One of my favorite things about baseball is the rich history and stories inspired by real life events and statistical anomalies. There are superstitions, hi-jinx, and all around amazing plays happening every day. Baseball is both massive and microscopic. There are 162 games per season with thousands and thousands of pitches thrown, at-bats taken, hits, home runs, strikeouts, errors, foul balls, and double plays. It is clear that baseball is the most statistically driven sport in the world. Every single move is accounted for and every play is logged in the archives for eternity. Yet even amongst the massive amounts of data there are a few moments and few players that stand out. Billy Buckner’s misplayed grounder in the 1986 World Series, Randy Johnson’s exploding bird, Babe Ruth’s called shot, and Willie May’s infamous World Series catch which has since been dubbed “The Catch.” All of these plays have helped shape the baseball landscape and add to it’s rich and glorious history. For the first time in a long time we are going to have to opportunity to witness another anomaly, or rather the redemption of an anomaly.

Adam Greenberg was drafted by the Chicago Cubs in the ninth round of the 2002 MLB Draft out of the University of North Carolina. As a junior at UNC in 2002, he hit .337, swiped 35 bags, scored 80 runs, hit 17 home runs and led the ACC with seven triples. He was a collegiate stand out who earned an opportunity to pursue his dream of one day being in the Major Leagues.

Like so many good but unheralded prospects Greenberg was assigned to Class-A Lansing of the Midwest League and failed to make any sort of impression with talent evaluators as he hit a mere .224/.331/.345 over 35 games. He was promoted to Class-A Advanced Daytona of the Florida State League and found his groove at the plate posting a .384/.500/.575 line over 21 additional games bringing his 2002 season line to a respectable .286/.398/.434. In the process, he flashed good speed on the base paths swiping 17 bases in his first taste of pro ball.

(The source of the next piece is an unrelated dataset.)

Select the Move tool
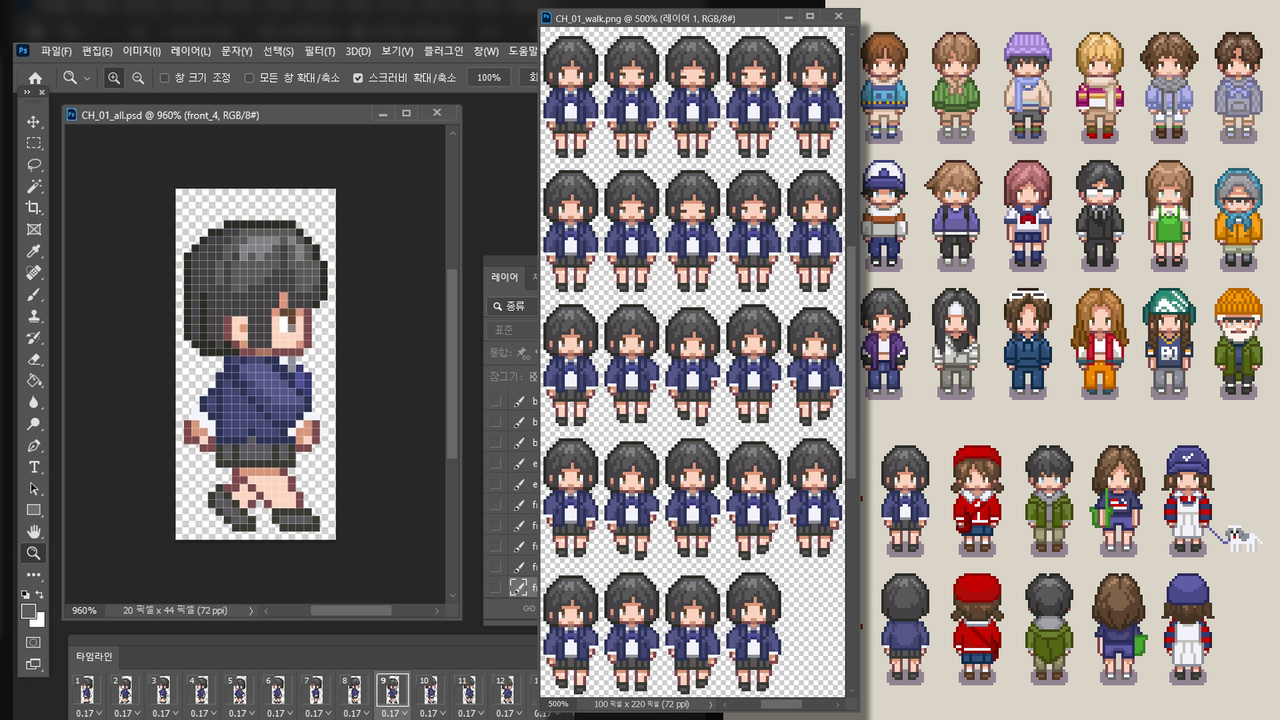 coord(34,121)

Greenberg would spend the entirety of the 2003 season at Daytona and he posted a solid, if unspectacular, line of .299/.387/.410 again showing speed with his 26 steals. He also displayed a very discerning eye at the plate by posting a 38:46 BB/K rate while playing solid outfield defense (zero errors). As a 23 year old in 2004 he looked to be prospect on the move as he again played the majority of his time at Daytona but eventually made his way to Double-A West Tennessee and worked his way all the way up to Triple-A (playing in one game for Iowa). He posted another solid season in 2004 with a .285/.376/.428 and 19 steals along with good outfield defense. He spent the bulk of 2005 for Double-A West Tennessee where again he posted a decent .269/.386/.407 with 15 steals and a 56:68 BB/K rate.

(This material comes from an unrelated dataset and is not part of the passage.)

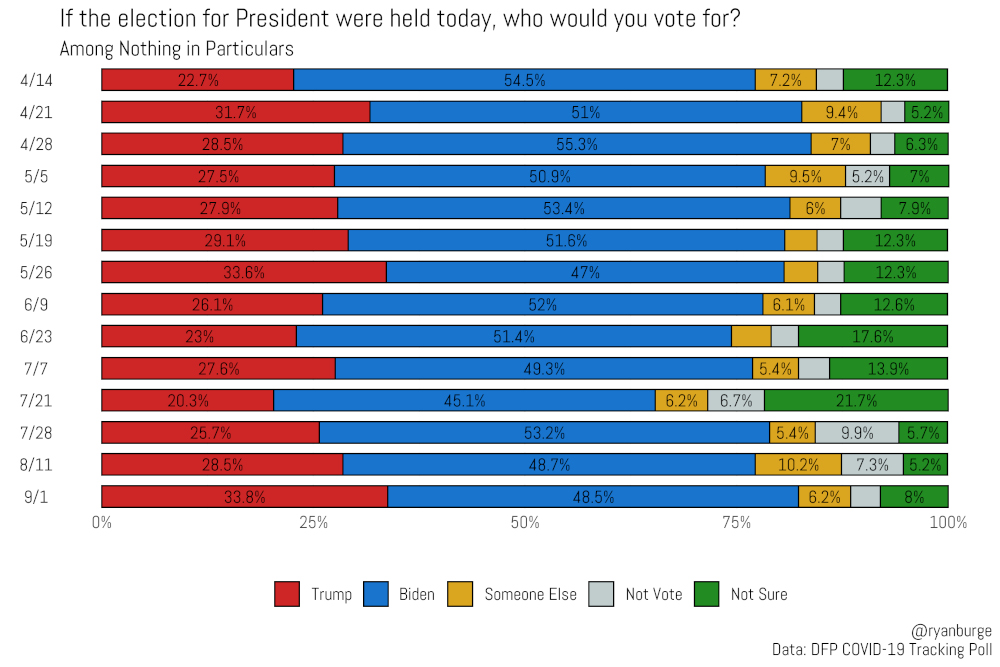
Task: Click the chart title about the presidential election
Action: click(400, 18)
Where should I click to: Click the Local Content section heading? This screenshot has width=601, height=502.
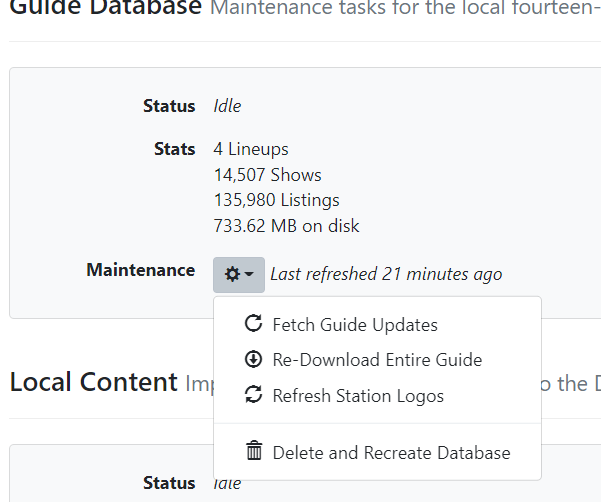(x=92, y=382)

The book was essentially written on Greenberg by then as he was more than likely destined to be a 4th or 5th outfielder who could play all of the outfield positions, never really distinguishing himself in any one role. He lacked the power necessary to stick in a corner outfield spot and lacked the speed to stick in center field. He hit for a decent average but never really stood out. Perhaps he was a bit before his time as his best skill was getting on base and drawing walks – something that teams did not really place a premium on in the early 2000′s. He was a man without a position and as each year came and went he got older and the chances of him making it to The Show got slimmer and slimmer.

Then his life changed.

On July, 7th 2005, Greenberg got the call that every prospect dreams of as the Chicago Cubs brought him up from the minors as a bench player. Two days later on July 9th he got his first opportunity to play in a major league game with a late inning pinch-hitting opportunity against the Florida Marlins. What happened next was both unpredictable and life altering. As Greenberg stepped in to the batter’s box on that fateful day we can only wonder what was racing through his mind.  Marlins pitcher Valerio De Los Santosreared back and threw a 92 mph fastball high and inside that struck the back of Greenberg’s head leaving him crumpled in a heap in the batter’s box bruised and concussed. Unbeknownst the everyone in attendance and Greenberg himself this would be the first and last pitch he would ever see in his Major League career. The event made him the only player to ever get hit by a pitch on the first pitch in his first at-bat and never play again. One game. One plate appearance. One pitch. One career.

Until today.

After toiling in both the minor leagues and independent leagues for the last seven years Adam Greenberg will finally get a chance to finish the at-bat that the baseball gods took from him back in his rookie season and it will come from an unlikely suitor. The newly re-branded Miami Marlins will give Greenberg the chance, for a day, to finish his at-bat and give him the closure that he was not afforded so long ago. Greenberg will face National League Cy Young candidate R.A. Dickeyin his sole at-bat in today’s game and it is fitting in a way since nothing for Greenberg has been easy since the day he was beaned. So why start now?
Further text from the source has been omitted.